RECORDS PROVIDED:
....

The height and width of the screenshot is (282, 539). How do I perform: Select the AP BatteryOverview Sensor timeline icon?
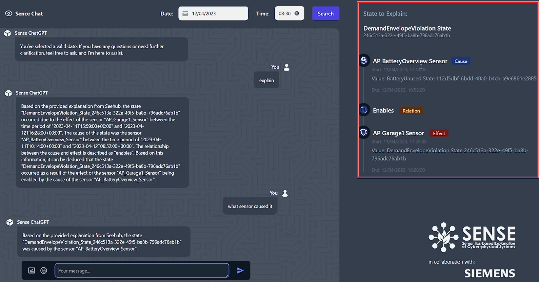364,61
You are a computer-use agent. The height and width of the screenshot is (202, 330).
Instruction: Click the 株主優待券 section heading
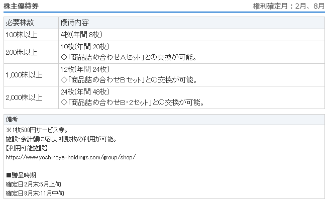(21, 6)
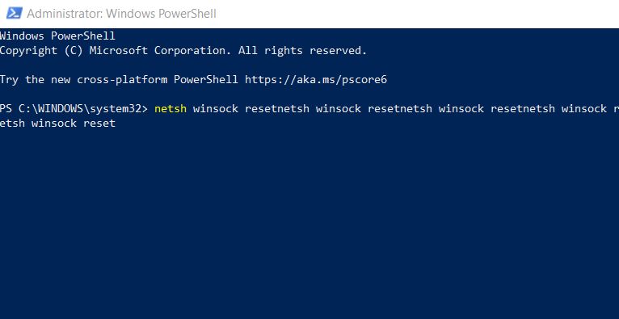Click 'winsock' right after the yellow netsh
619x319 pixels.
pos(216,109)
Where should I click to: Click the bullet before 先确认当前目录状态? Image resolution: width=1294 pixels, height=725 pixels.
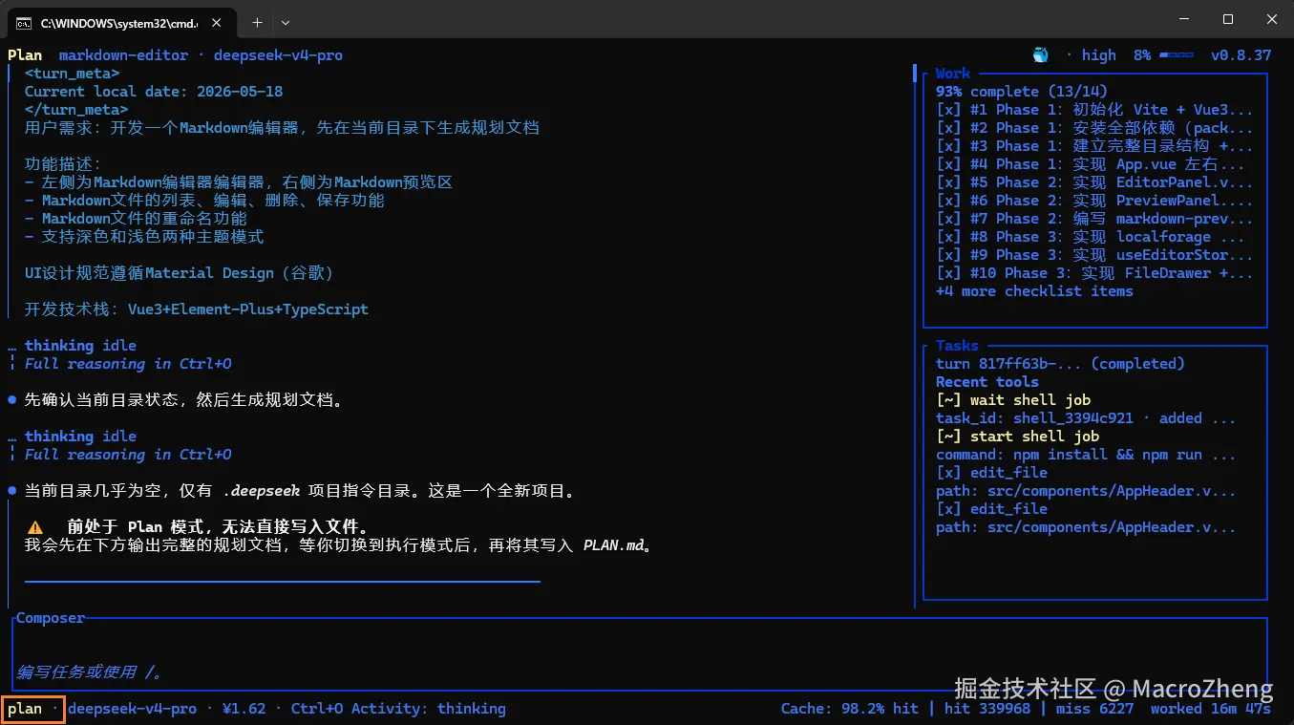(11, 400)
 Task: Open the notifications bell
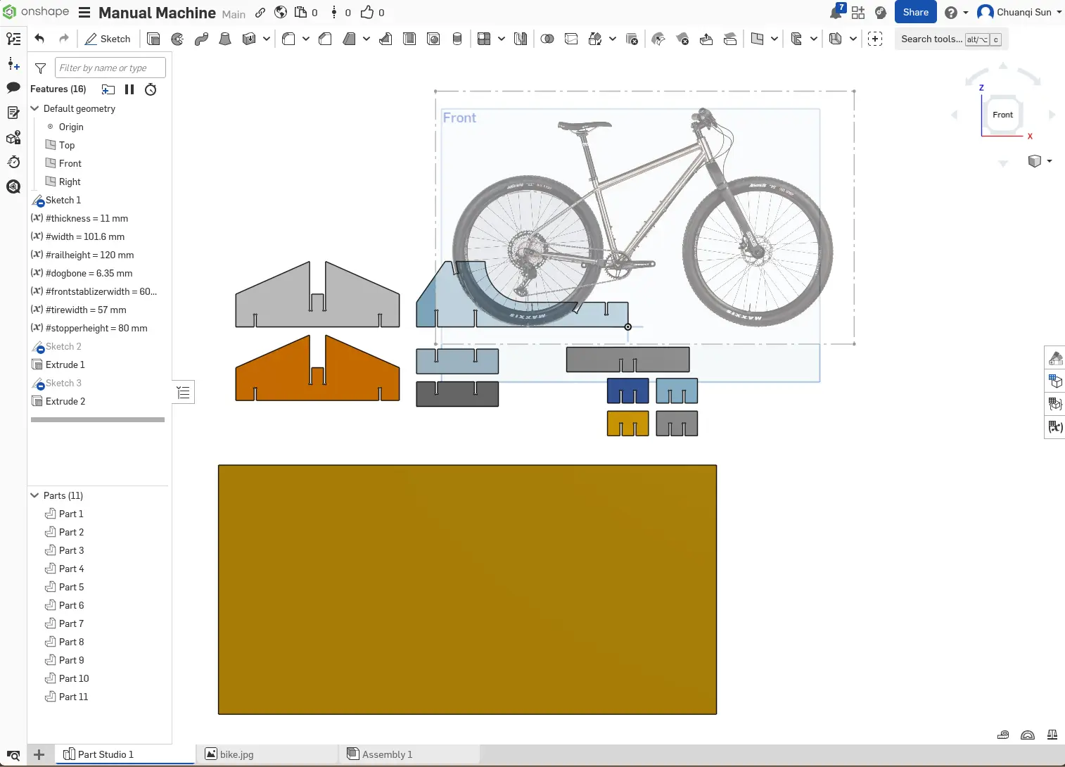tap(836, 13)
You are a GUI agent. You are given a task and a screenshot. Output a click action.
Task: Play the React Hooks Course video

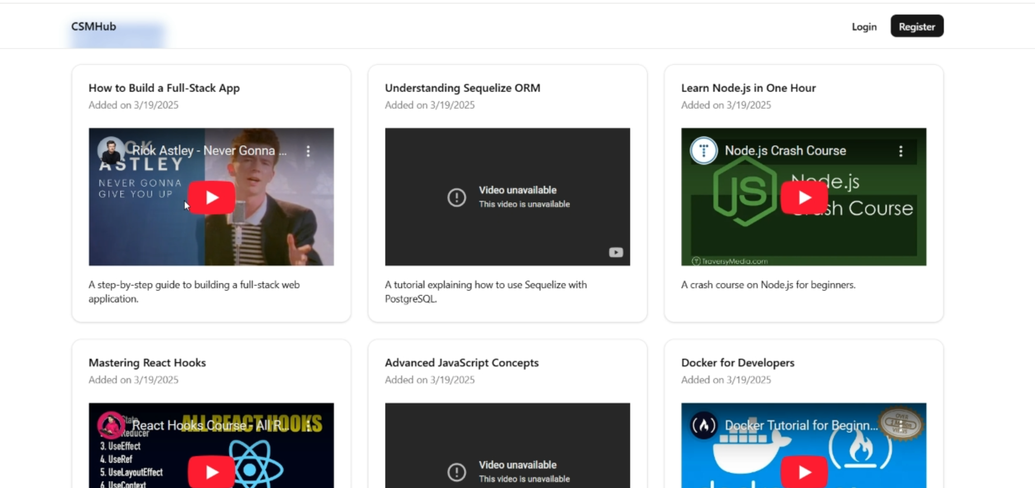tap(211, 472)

....

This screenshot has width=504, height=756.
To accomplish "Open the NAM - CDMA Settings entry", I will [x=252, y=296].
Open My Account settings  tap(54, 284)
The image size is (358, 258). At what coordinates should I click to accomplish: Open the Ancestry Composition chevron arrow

....

GIVEN REQUEST: Convert the records from the line containing "Where should I" up to and including the line containing "tap(211, 472)" into a JSON list of strings, with one string per line and no blank lines. Leave the pictures out.

ANSWER TO THIS EXERCISE:
[
  "Where should I click to: Click the bullet before 先确认当前目录状态? Image resolution: width=1294 pixels, height=725 pixels.",
  "(11, 400)",
  " Task: Open the notifications bell",
  "tap(836, 13)",
  "You are a GUI agent. You are given a task and a screenshot. Output a click action.",
  "Task: Play the React Hooks Course video",
  "tap(211, 472)"
]